The extent of the truck driver's injuries had no bearing on the case and the proposed medical evidence relating thereto would have served no useful purpose. Evidence was received as to his ability immediatly following the collision, and his condition thereafter was immaterial. It may be conceded that the collision caused him to lose control of the truck.
During the trial, the Evening Bulletin, a public newspaper in Philadelphia, contained some account of the case, including the amount ($75,000) named in Mrs. Wilson's statement of claim. The next morning the matter was called to the attention of the trial judge, when four of the jurors said they had read the article but that it would not influence their verdict. The trial judge cautioned the jury to entirely disregard it, but refused to withdraw a juror and continue the case. This was a matter largely within his discretion, which was wisely exercised. See Com. v. Valverdi, 218 Pa. 7, affirming 32 Pa. Super. 241; Com. v. Grotefend Haun, 85 Pa. Super. 7. Except where the publication is of a very damaging character, or inspired by a party to the suit, of which there is not the slightest suggestion here, it would form an unfortunate precedent to make it the basis of a mistrial. Jurors must and doubtless can be depended upon to try cases according to the evidence regardless of casual statements in the daily press.

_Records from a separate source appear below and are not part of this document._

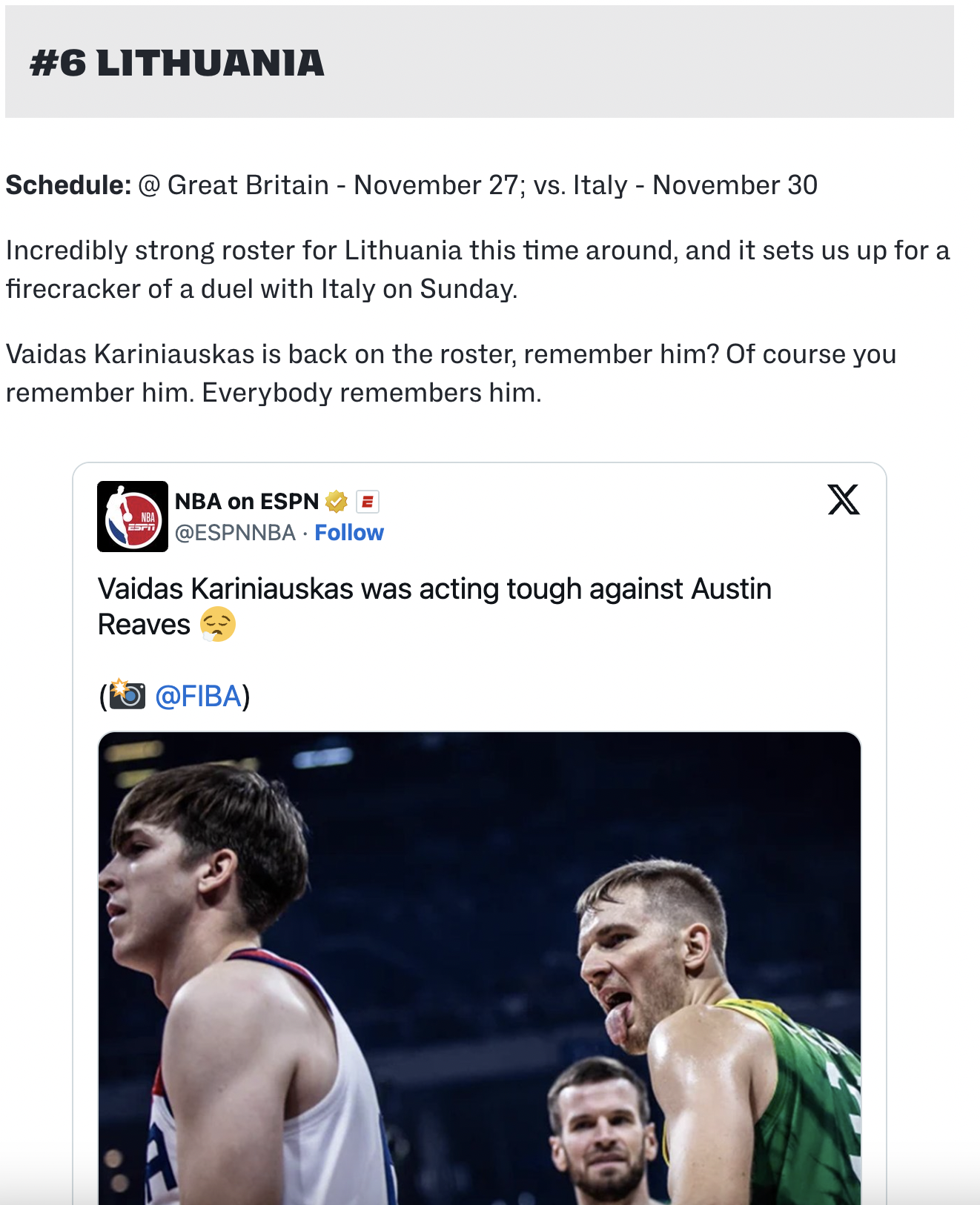
Task: Click the red ESPN affiliate badge
Action: click(x=368, y=502)
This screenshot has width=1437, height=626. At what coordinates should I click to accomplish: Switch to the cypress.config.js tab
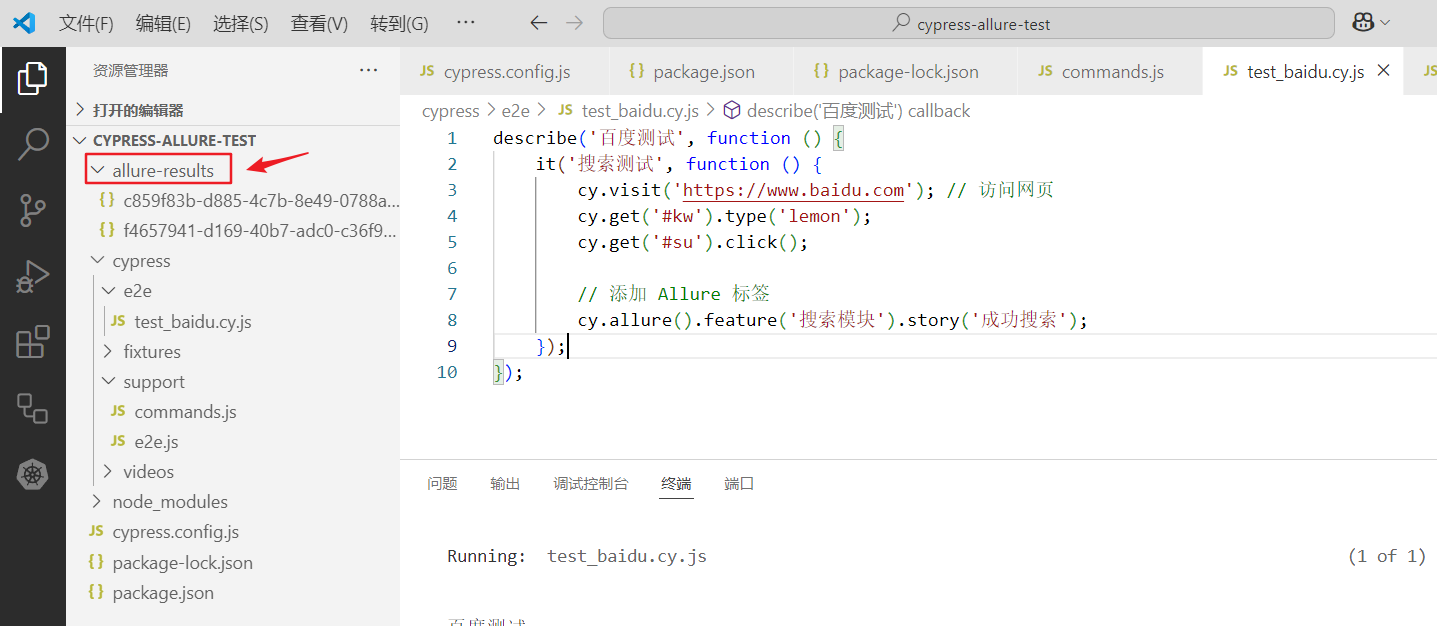[506, 72]
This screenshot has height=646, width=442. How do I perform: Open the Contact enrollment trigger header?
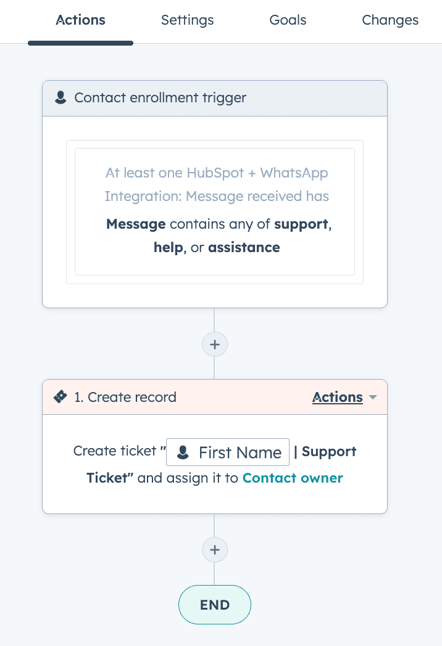coord(215,98)
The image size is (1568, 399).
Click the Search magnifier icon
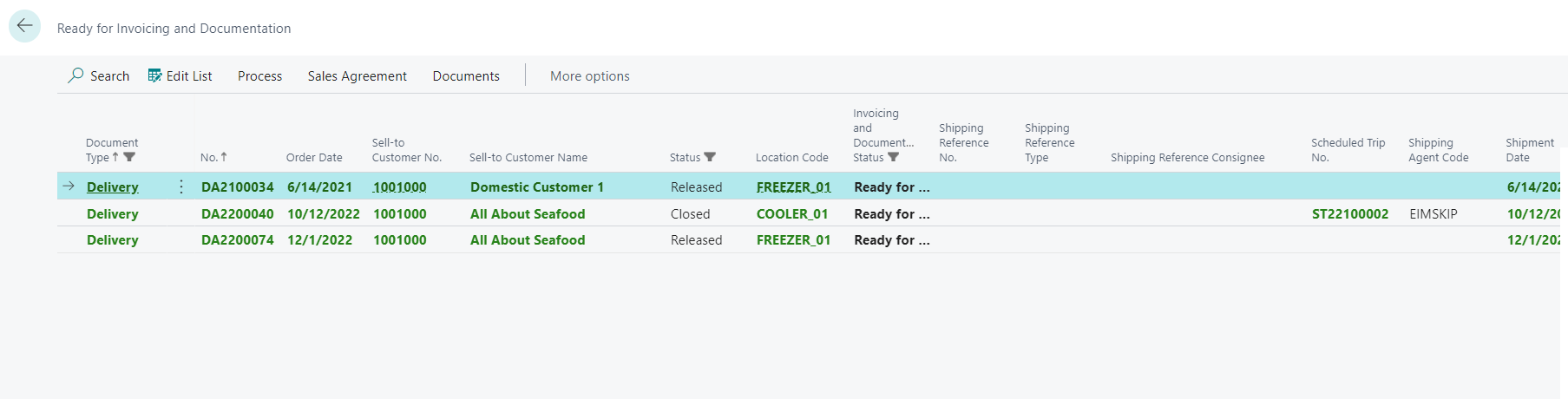(76, 75)
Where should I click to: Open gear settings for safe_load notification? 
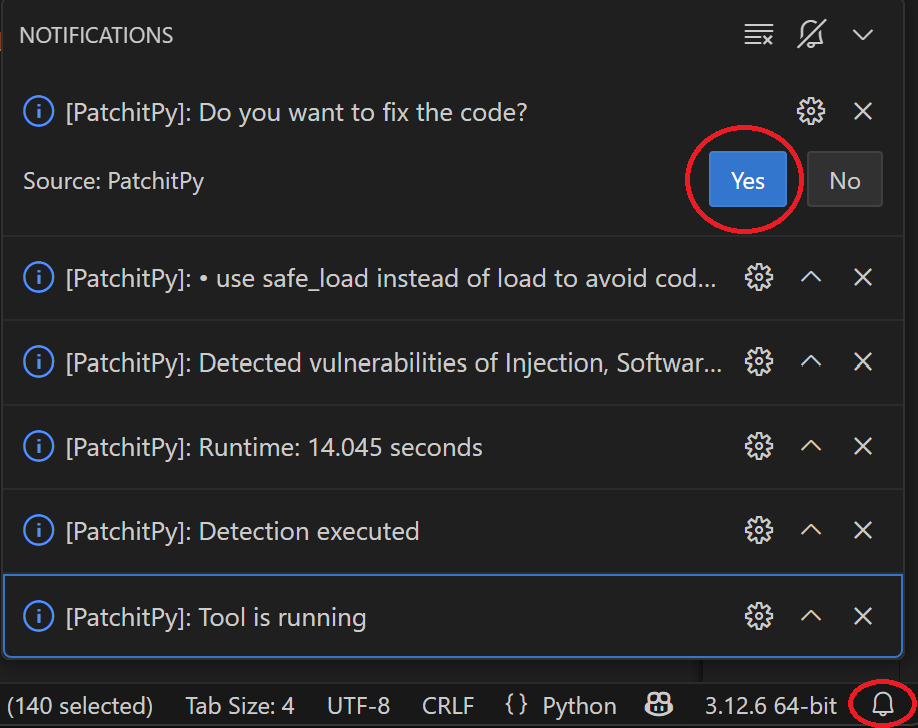click(x=759, y=277)
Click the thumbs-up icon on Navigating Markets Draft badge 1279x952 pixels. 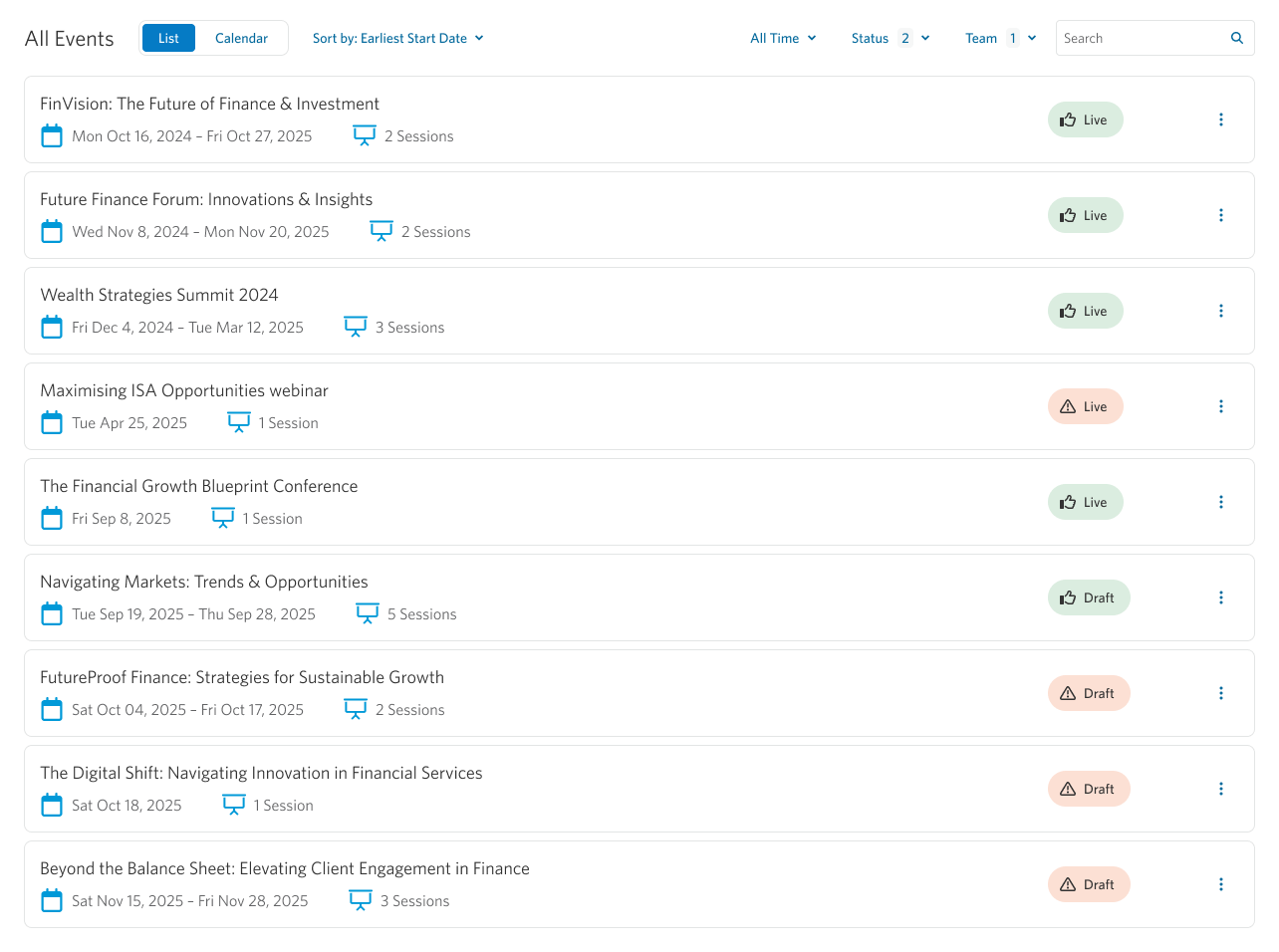(x=1068, y=597)
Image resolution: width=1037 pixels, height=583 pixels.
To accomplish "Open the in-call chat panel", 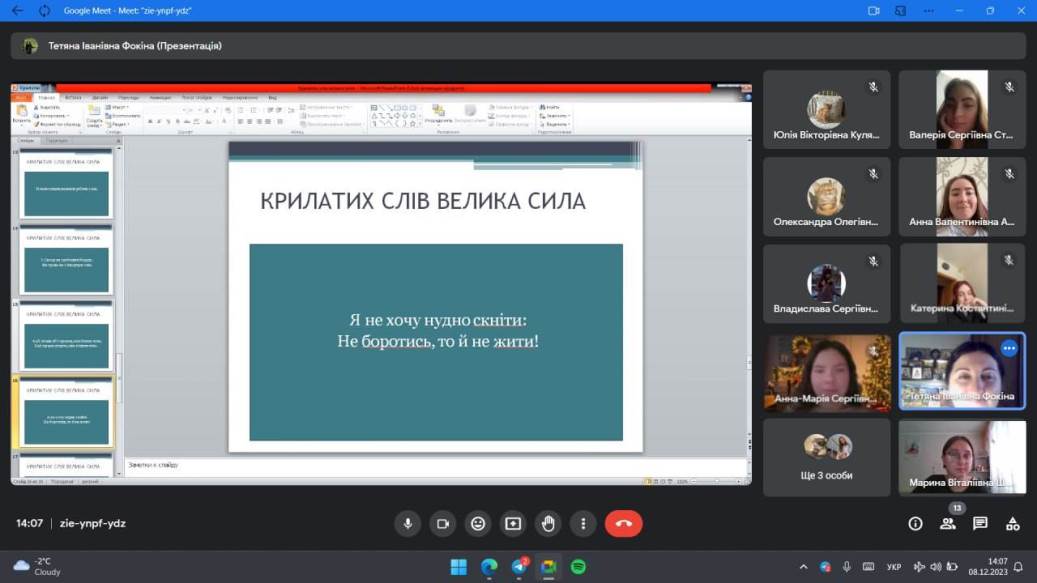I will 980,523.
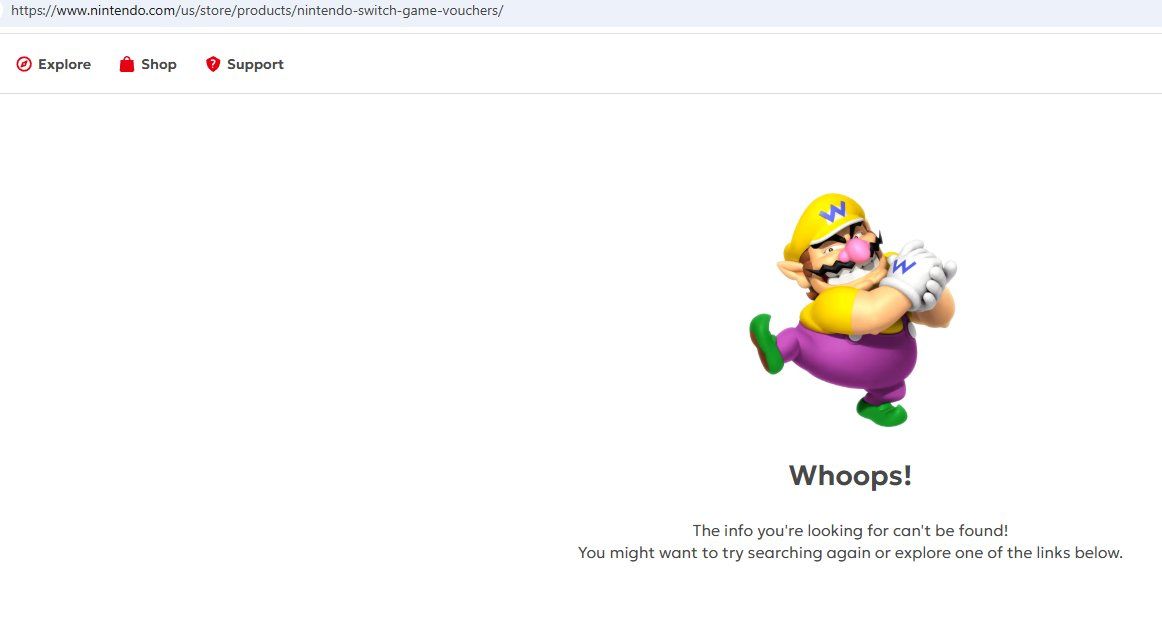
Task: Select the Support navigation text
Action: (255, 64)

At the instance of defendant, an occulist examined Mrs. Wilson's eyes during the trial and then was not called as a witness. There was no error in permitting her in rebuttal to mention this examination. The neglect of appellant to call its own expert might permit the jury to infer that if called his testimony would not aid the defense. See Steel et al., Exrs., v. Snyder et ux., 295 Pa. 120.
Plaintiffs' witnesses made a very plain case of negligence, hence it was not error for the trial judge to remark to the jury that if they believed such evidence they would likely conclude that the defendant was guilty of negligence. This left the question to the jury and was followed by a remark to the effect that if the jury believed the defendant's witnesses, there could be no recovery.
In appeal No. 275, January Term, 1928, the judgment in favor of Mrs. Madeline A. Wilson is affirmed. In appeal No. 277, January Term, 1928, the judgment for $5,000 in favor of John H. Wilson is affirmed, and in appeal No. 276, January Term, 1928, the judgment for $3,000 in favor of John H. Wilson is reduced to the sum of $365, with damages equal to six per cent for delay since January 7, 1927, and as so modified is affirmed.